RAND researchers administered a survey and conducted interviews with service members and spouses. The responses indicated that families with successful reintegration experiences share common traits. These families felt ready for deployment, had good communication with the service member and with the member's unit during his or her time away from home, and tended to be comfortable financially. When the service member deployed with his or her own unit and returned home without a combat-related wound, other physical injury, or a psychological issue, readjustment tended to go more smoothly.
In many cases, family initiative was key to a smooth readjustment following deployment: Maintaining good communication, deliberately carving out family time, and making use of reintegration-oriented resources all helped achieve positive outcomes. The U.S. Department of Defense (DoD) can use these findings to empower families to be active, effective architects of their own reintegration success. Doing so is important because families that reported that readjustment went well also tended to have favorable views toward service members' continued service in the National Guard or Reserve.
Although many families in the study sample fared well during reintegration, others experienced problems related to one or more of the following issues: emotional or mental health, health care, civilian employment, the spouse/partner relationship, financial or legal matters, child well-being, and education. Some problems were experienced soon after the service member returned home, others emerged later, and still others ebbed and flowed during reintegration. These families tended to have characteristics that differed from those associated with successful reintegration. Understanding these challenges and identifying the most effective ways for DoD to help mitigate them was at the heart of RAND's research.
There is a vast array of resources to assist reserve component families during reintegration—what the RAND researchers characterize as the "web of support" (see figure). These resources offer assistance in a wide range of areas, including education, health care, spiritual support, and social networks. While families most frequently cited using services offered by the service member's unit, they emphasized that private organizations, faith-based organizations, and state and local organizations were helpful in providing support as well. In addition, almost half of guard and reserve families in the study sought assistance from informal resources—family, friends, and social networks.

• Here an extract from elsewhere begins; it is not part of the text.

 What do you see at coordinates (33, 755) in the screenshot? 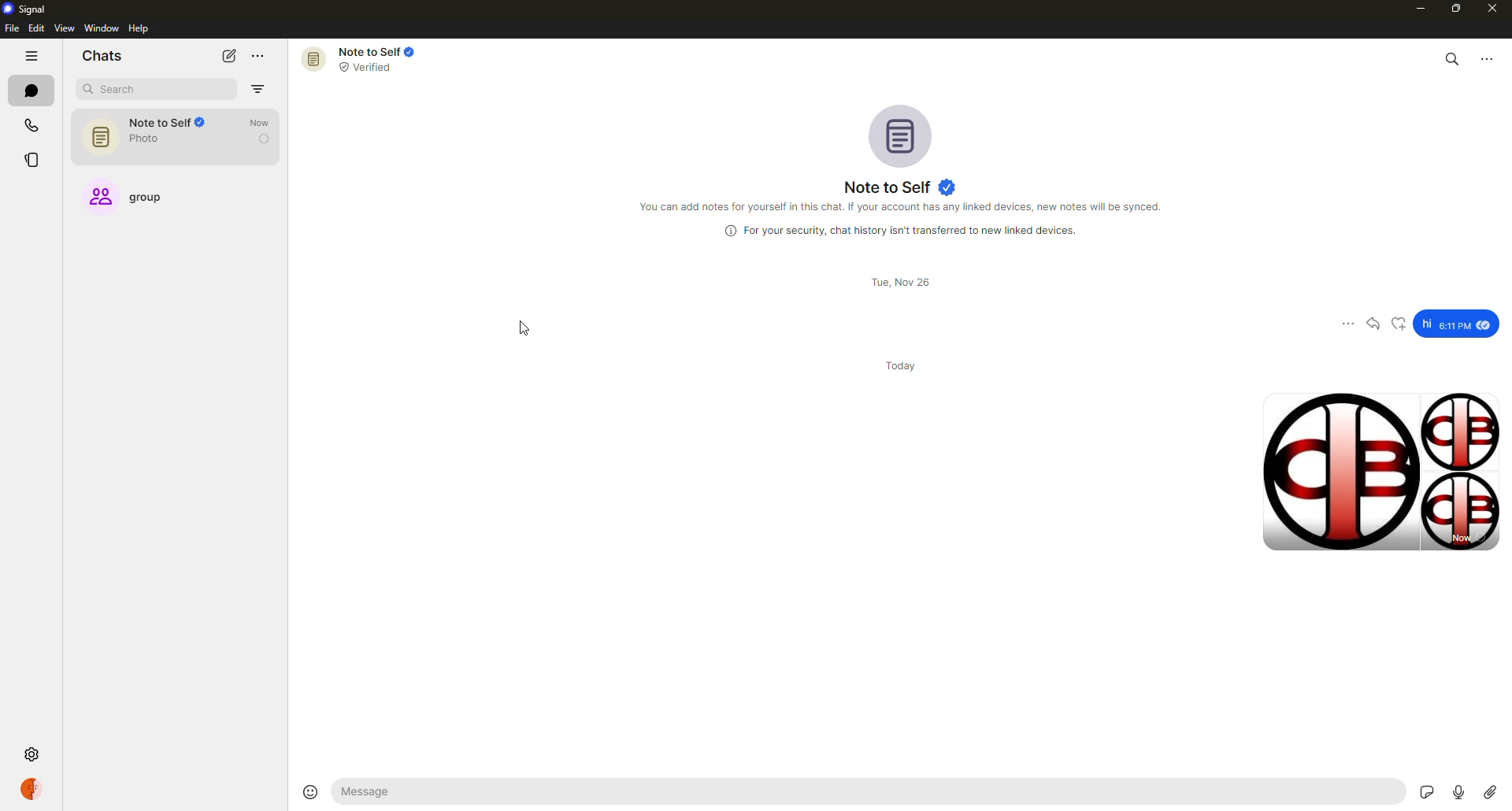
I see `settings` at bounding box center [33, 755].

Despite the breadth of resources available, however, challenges can arise in supporting guard and reserve families. These families are not always aware that resources exist, or they have difficulty accessing them. They are concerned about quality and, at times, feel overwhelmed by the web of support. Resource providers also face barriers to supporting families. Providers interviewed for the study noted difficulties reaching some populations, particularly because many reserve component families do not live near military installations and are geographically dispersed. The stigma related to seeking help for problems, a lack of coordination across providers, and, in many cases, limited efforts to assess how well providers are doing also hinder providers' efforts to help these families.
While some responsibility for successful reintegration falls on reservists, guard personnel, and their families, there are steps DoD can take to facilitate the process. The study's findings led to recommendations in two general areas: improving DoD support resources and improving the broader web of support for families.
Maintaining good communication, deliberately carving out family time, and making use of reintegration-oriented resources all helped achieve positive outcomes for reserve component families.
While DoD has a central role to play in providing support for reserve component families in conjunction with the deployment cycle, it does not have to "do it all." A second set of recommendations thus focuses on improving the web of support.
The needs of reserve component families are continually evolving and, consequently, merit ongoing attention. Although military operations in Afghanistan are winding down, reintegration support will remain important into the future because the Reserve Component likely will be called upon again to support emergency and wartime missions. Moreover, service members who have deployed over the past decade and their families may confront longer-term challenges that have yet to appear and deserve the nation's continued support.